The new converged system can “support the AI data pipeline from data preparation to training, inference and archive,” Herzog wrote.

The demand for technologies to more easily run AI, machine learning and deep learning workloads continues to grow. IBM officials pointed to numbers by IDC analysts that show that by 2019, 40 percent of digital transformation initiatives will use AI services, and that two years later, 75 percent of commercial enterprise apps will use AI. In addition, more than 90 percent of consumers will interact with customer support bots by 2021 and more than 50 percent of new industrial robots will leverage the technology.

Gartner analysts have said the business value worldwide derived from AI will hit $1.2 trillion this year, a 70 percent increase over 2017. It will grow to $3.9 trillion in 2022, they said.

IBM and other infrastructure and component makers are rapidly building out their portfolios of AI-optimized systems and tools to help businesses get their arms around AI and machine learning. Storage vendors NetApp and Pure Storage both this year unveiled storage offerings aimed at AI workloads and leveraging Nvidia’s DGX-1 supercomputers. In addition, Cisco in September unveiled the UCS C480 ML rack server, a converged system designed to accelerate deep learning workloads that is powered by not only two Intel “Skylake” Scalable Processors but also eight of Nvidia’s high-end Tesla V100 graphics cards, which are connected by the GPU maker’s high-speed NVLink interconnect.

IBM has been aggressively targeting the AI space over the past few years—including announcing earlier this year that it was putting Nvidia’s V100 GPUs on to its IBM Cloud to accelerate AI and high-performance computing (HPC) apps.

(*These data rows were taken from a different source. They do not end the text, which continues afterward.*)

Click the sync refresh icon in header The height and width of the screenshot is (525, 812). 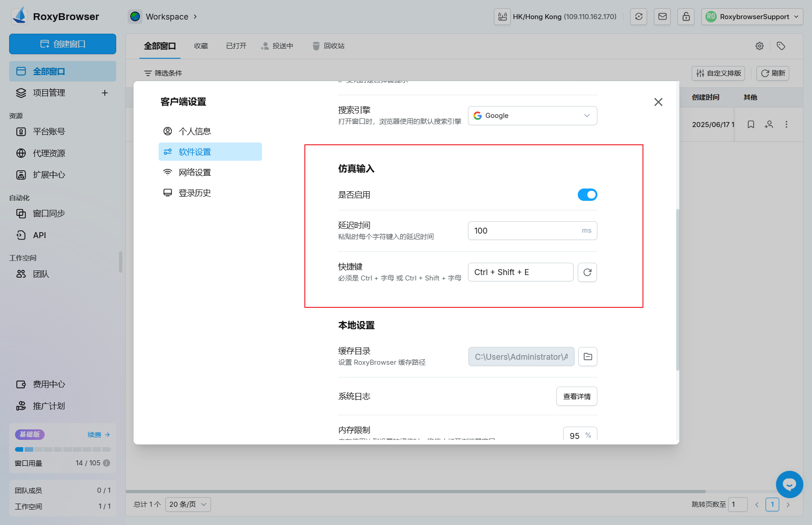pyautogui.click(x=638, y=17)
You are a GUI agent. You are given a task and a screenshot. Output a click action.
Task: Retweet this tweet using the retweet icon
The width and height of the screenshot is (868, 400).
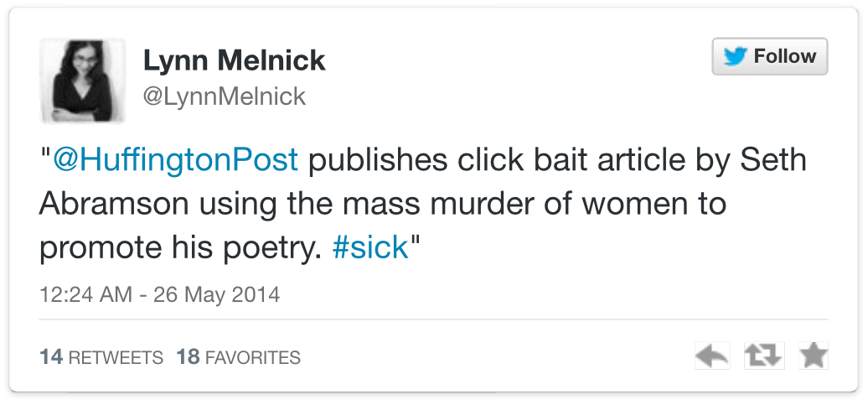[763, 356]
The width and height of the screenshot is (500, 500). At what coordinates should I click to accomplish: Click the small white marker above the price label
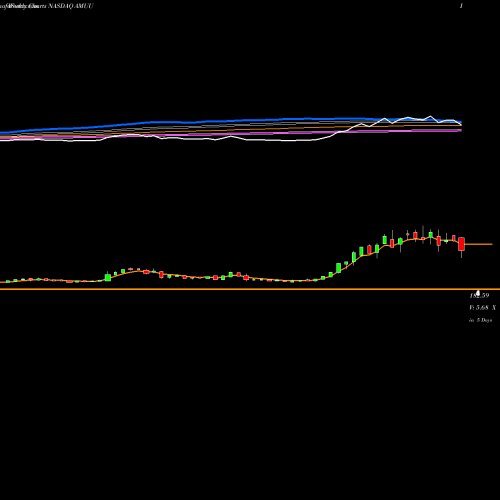tap(478, 293)
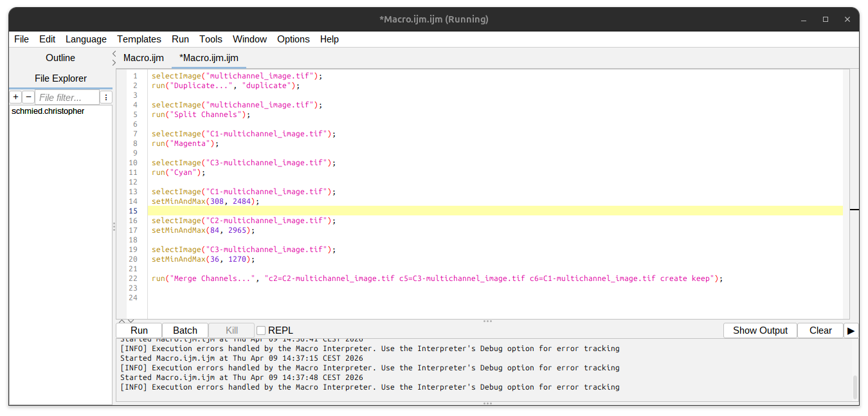The image size is (868, 416).
Task: Clear the console with Clear button
Action: point(820,330)

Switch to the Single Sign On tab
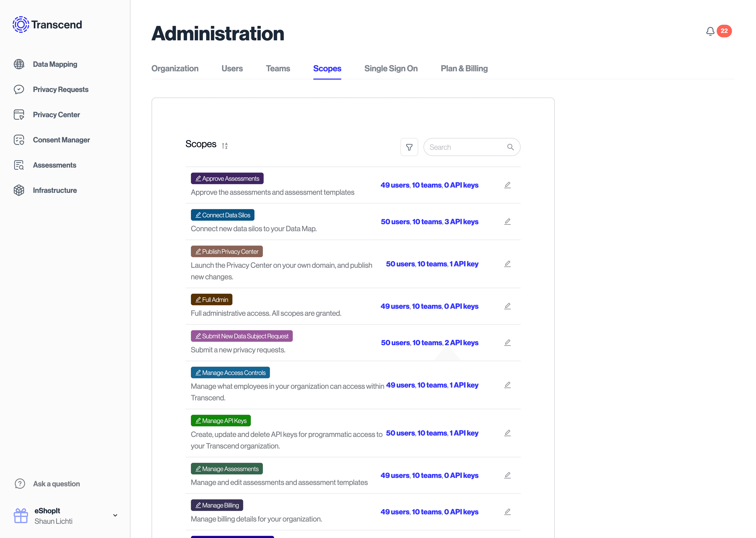391,69
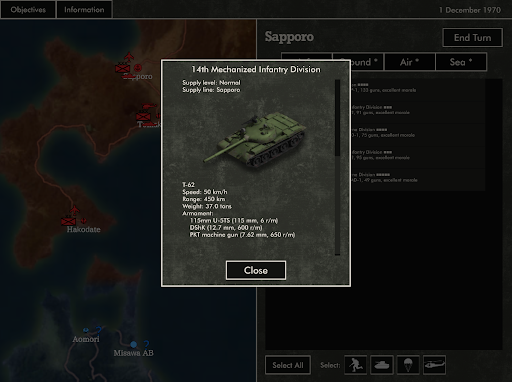512x382 pixels.
Task: Click the red infantry unit marker at Hakodate
Action: point(69,221)
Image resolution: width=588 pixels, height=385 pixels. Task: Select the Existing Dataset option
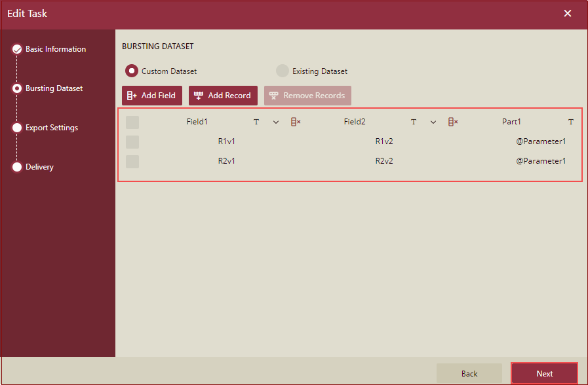coord(283,71)
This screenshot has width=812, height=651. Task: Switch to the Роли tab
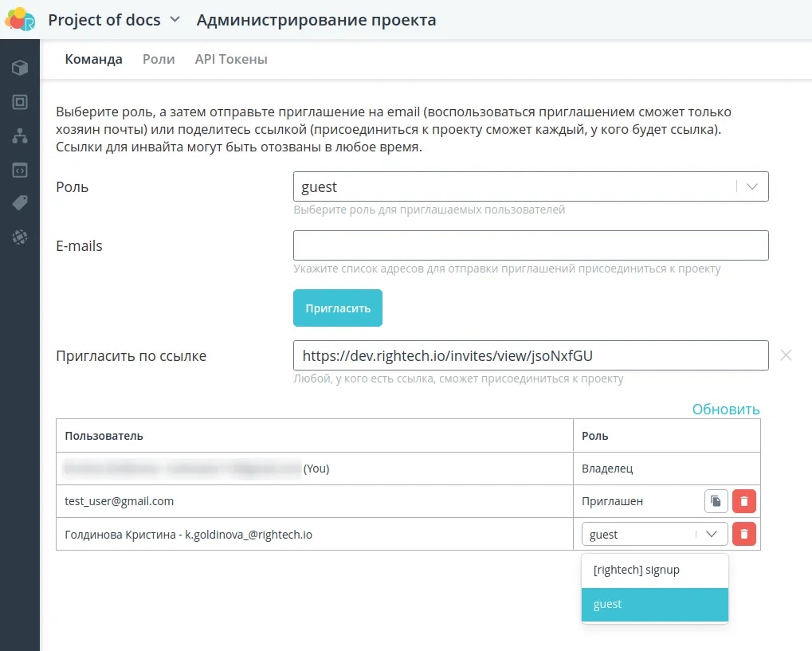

For its part, Nvidia officials have made AI, machine learning and deep learning a cornerstone of the company’s roadmap.

The software-defined Spectrum AI with Nvidia DGX can be deployed in a range of configurations that span from a single IBM Elastic Storage Server (ESS) to support a few DGX-1 servers to a rack of nine servers with 72 V100 Tensor Core GPUs to multi-rack offerings.

“Unlike traditional storage arrays, the highly parallel IBM Spectrum Scale scales practically linearly with random read data throughput requirements to feed multiple GPUs,” IBM’s Herzog wrote. “The result is a solution that delivers AI workload performance from shared storage comparable to that of local RAM disk.”

The converged solution also includes Nvidia’s DGX software stack, which is optimized to drive GPU performance for machine learning training. In addition, it will feature Nvidia’s RAPIDS open-source framework, introduced in October, for accelerating data science and machine learning workflows and the GPU maker’s NGC container repository of GPU-optimized applications.

“IBM software-defined storage offers performance, flexibility and extensibility for the AI data pipeline,” Tony Paikday, director of product marketing for the Nvidia’s DGX portfolio, wrote in a blog post. “Nvidia DGX-1 provides the fastest path to machine learning and deep learning. Pairing the two results in an integrated, turnkey AI infrastructure solution with proven productivity, agility and scalability.”

The DGX-1 holds eight V100 GPUs that includes Tensor Cores optimized to run machine learning workloads. According to Nvidia officials, the supercomputer delivers more than a petaflop of compute performance.

Some of the technologies from both companies used in the new AI converged system also are found in Summit, the world’s fastest supercomputer, according to the twice-yearly Top500 list of the most powerful systems. That includes IBM’s Spectrum Scale management software. In addition, Summit not only includes 9,216 Power9 chips but also 27,648 Nvidia Voltage GV100 GPUs. The two companies also partnered on the Sierra supercomputer, which ranks second on the list.